The Culto de la Cruz Parlante began on October 15, 1850, when a wooden cross dressed with a huipile was erected next to a cenote near today’s town of Felipe Carrillo Puerto.   Standing alongside, a Mayan rebel ventriloquist would throw his voice, making it appear as if his words were coming from the cross.  The cross told the rebels that they had suffered enough and now they had been chosen by God to be his chosen people.   Many Mayan rebels fell hard for the ruse and soon a new town was established around the cross, Xbalam Na Kampocolche Chan Santa Cruz.   A new military theocracy sprang up within the rebel cross-worshipers as well, headed by the priests who interpreted the messages of the ventriloquist.   Later, the ventriloquist was replaced by a high priest, who presented God’s wishes to the Cruzoob in written form. Soon, other centers of Cruz Parlante worship sprang up, in villages like Muyil, Xpalma, Chumpón, San Antonio Muyil (near Caleta Chacalal), and Tulum.

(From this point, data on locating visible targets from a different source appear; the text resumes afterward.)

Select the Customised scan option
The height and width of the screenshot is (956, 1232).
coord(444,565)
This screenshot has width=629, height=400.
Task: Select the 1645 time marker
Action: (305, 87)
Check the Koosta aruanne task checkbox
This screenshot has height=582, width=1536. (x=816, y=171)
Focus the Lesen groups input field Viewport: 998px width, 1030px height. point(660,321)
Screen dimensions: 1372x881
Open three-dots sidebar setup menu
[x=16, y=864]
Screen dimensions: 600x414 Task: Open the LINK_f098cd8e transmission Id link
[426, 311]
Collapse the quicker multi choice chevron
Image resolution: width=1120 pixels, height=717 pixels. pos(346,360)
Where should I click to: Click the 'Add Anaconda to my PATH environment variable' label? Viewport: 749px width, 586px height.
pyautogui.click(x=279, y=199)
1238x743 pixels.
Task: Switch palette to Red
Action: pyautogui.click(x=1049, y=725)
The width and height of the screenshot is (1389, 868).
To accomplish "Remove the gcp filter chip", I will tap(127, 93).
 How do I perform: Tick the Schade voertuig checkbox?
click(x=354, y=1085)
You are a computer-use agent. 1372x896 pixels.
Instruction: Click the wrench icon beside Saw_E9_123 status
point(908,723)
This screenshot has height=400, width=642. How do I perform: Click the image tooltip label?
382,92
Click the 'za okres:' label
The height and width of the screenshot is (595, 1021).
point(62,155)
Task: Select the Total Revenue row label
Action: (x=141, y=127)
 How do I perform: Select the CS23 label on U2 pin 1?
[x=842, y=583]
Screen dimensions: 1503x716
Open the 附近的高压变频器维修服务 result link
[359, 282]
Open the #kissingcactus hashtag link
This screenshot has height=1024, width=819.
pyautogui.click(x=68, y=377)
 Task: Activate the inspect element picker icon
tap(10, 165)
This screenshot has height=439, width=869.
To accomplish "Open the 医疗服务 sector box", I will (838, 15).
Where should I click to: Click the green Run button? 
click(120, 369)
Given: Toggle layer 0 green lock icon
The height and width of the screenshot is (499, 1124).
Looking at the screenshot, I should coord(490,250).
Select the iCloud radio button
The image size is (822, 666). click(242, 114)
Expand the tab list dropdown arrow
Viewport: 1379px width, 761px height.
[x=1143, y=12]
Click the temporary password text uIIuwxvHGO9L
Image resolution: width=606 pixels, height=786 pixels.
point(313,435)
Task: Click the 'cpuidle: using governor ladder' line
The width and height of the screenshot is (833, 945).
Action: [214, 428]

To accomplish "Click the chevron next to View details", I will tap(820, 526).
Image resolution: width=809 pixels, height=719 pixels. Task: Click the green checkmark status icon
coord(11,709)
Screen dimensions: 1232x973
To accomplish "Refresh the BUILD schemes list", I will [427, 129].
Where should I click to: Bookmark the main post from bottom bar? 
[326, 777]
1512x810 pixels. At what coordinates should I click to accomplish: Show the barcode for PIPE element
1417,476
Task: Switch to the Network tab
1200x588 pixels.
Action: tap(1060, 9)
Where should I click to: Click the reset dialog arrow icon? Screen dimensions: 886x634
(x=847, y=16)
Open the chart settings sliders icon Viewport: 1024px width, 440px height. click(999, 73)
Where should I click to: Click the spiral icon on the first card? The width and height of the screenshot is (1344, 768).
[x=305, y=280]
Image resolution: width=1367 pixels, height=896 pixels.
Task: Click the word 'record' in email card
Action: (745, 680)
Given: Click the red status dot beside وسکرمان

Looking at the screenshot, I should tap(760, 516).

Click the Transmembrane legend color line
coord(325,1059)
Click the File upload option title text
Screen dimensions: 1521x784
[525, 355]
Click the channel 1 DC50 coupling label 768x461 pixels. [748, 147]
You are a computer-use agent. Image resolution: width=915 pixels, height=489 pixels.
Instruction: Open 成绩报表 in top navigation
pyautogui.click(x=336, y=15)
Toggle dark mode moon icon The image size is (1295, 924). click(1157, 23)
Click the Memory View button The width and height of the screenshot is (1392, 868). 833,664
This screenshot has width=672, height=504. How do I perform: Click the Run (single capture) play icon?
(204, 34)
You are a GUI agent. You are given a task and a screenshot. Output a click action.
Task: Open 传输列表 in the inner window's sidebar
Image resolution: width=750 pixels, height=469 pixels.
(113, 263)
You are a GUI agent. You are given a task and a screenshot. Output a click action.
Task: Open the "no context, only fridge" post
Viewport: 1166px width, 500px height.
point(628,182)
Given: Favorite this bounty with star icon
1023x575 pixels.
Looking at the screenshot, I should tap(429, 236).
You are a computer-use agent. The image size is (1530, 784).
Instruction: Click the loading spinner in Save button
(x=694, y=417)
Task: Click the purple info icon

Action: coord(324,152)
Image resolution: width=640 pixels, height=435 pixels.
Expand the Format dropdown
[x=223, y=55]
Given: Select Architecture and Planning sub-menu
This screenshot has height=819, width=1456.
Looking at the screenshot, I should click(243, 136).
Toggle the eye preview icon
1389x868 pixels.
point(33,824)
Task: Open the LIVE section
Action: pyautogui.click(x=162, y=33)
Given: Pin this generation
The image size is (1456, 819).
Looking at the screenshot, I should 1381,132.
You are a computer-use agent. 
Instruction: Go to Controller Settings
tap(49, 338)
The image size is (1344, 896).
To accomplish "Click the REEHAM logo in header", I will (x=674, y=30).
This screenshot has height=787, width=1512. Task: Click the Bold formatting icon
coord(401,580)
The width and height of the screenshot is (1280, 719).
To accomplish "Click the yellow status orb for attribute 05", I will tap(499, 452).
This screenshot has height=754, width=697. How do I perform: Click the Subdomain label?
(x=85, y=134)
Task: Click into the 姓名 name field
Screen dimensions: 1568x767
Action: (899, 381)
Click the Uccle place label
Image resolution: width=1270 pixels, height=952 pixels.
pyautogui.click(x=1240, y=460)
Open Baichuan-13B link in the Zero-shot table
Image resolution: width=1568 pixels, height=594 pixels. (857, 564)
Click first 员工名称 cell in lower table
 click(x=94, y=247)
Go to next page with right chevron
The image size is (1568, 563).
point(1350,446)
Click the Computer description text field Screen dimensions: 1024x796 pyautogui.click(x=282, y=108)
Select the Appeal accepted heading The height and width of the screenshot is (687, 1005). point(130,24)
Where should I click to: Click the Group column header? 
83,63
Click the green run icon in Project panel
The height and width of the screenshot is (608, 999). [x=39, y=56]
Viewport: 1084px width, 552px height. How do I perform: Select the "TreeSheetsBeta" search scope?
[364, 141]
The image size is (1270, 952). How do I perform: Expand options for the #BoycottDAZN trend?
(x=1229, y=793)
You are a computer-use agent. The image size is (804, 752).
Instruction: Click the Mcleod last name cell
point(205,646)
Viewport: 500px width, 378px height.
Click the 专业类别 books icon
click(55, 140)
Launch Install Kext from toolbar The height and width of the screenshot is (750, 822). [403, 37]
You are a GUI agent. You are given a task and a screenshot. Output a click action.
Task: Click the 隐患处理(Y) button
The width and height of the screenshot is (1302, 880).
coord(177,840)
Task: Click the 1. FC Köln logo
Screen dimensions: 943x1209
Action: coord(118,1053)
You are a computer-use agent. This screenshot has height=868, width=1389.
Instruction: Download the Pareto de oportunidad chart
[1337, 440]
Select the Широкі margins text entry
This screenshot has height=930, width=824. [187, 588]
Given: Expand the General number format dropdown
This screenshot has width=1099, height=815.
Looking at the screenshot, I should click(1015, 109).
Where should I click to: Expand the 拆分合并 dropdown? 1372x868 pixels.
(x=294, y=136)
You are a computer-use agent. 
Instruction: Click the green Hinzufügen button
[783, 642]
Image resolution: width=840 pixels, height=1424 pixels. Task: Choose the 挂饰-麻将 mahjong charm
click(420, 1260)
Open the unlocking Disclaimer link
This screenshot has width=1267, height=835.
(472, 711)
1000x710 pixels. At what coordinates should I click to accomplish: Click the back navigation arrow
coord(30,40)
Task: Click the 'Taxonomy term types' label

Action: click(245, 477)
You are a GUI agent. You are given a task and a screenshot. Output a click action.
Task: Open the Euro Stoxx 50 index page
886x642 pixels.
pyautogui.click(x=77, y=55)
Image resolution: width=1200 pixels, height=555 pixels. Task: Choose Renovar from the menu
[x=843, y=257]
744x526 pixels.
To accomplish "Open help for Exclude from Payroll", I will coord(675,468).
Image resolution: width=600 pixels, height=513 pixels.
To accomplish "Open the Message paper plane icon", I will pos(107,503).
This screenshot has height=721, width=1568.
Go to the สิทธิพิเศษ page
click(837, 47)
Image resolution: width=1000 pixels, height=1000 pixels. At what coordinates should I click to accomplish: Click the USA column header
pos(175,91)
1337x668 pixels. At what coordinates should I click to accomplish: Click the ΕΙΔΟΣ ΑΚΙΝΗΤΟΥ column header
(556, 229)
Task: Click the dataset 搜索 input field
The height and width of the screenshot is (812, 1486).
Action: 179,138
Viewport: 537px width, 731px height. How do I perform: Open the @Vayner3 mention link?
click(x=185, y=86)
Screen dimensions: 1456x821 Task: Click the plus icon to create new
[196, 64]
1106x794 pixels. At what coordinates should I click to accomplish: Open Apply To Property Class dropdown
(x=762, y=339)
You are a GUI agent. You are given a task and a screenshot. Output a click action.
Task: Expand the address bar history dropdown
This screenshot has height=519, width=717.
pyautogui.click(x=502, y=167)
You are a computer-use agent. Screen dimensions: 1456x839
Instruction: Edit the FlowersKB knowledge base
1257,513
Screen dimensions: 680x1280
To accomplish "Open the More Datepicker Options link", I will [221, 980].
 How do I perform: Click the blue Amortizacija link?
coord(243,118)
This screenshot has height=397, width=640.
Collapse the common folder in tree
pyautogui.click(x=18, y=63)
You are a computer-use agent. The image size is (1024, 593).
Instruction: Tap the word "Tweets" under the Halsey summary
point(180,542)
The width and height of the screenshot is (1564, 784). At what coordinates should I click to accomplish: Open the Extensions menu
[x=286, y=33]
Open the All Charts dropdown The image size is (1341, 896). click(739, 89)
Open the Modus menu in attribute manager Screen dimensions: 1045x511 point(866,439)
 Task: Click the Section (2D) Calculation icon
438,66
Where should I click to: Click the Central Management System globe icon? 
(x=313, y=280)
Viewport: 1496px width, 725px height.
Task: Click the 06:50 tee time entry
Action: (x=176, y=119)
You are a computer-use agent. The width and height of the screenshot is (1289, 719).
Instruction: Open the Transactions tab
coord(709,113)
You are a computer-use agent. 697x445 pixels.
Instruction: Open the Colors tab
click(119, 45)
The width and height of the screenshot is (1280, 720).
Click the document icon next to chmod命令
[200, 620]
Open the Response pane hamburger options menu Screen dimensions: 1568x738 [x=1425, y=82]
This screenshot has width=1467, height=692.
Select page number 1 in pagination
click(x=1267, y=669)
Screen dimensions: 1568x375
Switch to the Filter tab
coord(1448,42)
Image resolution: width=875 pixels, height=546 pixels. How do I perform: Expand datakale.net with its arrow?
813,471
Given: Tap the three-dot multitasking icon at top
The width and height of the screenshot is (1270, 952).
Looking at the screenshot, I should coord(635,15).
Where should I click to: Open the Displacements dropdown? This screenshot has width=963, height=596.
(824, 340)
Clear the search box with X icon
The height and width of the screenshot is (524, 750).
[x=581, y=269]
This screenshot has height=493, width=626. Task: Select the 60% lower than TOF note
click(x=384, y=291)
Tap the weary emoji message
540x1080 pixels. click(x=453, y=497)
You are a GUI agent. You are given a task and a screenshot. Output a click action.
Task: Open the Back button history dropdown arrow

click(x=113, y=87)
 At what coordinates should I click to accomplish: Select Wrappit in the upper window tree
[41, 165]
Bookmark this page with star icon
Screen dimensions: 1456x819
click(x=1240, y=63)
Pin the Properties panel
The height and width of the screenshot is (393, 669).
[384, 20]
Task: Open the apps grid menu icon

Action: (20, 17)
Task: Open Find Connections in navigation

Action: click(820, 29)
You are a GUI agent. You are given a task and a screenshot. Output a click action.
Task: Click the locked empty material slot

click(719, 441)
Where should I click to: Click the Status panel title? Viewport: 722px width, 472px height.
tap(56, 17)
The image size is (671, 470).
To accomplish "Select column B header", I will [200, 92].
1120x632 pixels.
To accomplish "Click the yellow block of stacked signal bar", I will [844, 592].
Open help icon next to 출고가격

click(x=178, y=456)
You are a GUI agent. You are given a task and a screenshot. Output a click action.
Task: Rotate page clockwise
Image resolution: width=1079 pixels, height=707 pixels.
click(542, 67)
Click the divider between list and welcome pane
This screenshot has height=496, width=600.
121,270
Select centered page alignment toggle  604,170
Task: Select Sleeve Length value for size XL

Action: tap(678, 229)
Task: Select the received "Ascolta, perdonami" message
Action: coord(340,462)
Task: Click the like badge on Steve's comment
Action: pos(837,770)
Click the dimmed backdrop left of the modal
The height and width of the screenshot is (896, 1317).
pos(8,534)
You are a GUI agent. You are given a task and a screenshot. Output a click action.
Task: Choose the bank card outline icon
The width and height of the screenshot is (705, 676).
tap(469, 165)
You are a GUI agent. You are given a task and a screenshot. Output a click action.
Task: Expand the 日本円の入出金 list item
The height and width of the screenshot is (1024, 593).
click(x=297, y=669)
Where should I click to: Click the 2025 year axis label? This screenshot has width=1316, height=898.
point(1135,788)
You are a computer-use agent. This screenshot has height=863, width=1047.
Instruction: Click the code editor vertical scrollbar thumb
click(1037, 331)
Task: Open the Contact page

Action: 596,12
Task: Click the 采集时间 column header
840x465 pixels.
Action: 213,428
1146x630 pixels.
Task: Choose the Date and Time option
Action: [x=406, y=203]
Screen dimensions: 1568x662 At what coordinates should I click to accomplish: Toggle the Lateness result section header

In Tulum, the high priestess of the cult (who was known as La Santa Patrona) was María Uicab, a charismatic and powerful woman who had left a string of husbands in her wake.   By 1870, María had converted Tulum into the center of the cult’s operations, displacing Chan Santa Cruz as the most important rebel-held village in Yucatan.   Sometime during her reign over the walled city, a Spanish missionary came by boat to call on the priestess.   He was killed, the flesh removed from his skeleton and his bones set in cement in Tulum as a symbol of the power the Cruz Parlante had over the religions of the Spaniards.   In 1978, I visited Tulum and took this photo of what remained of the bones, which have since been removed.

On January 21, 1871, a thousand Yucatecan government troops led by Coronel Daniel Traconis attacked Tulum by surprise, capturing María’s son, and forcing the High Priestess to flee for her life.   Regrouping her troops, Maria counter-attacked on July 3, 1872.   The counter attack was answered by the Yucatecan government almost immediately and from that time on, no word was ever heard from María, who was most likely killed in the battle.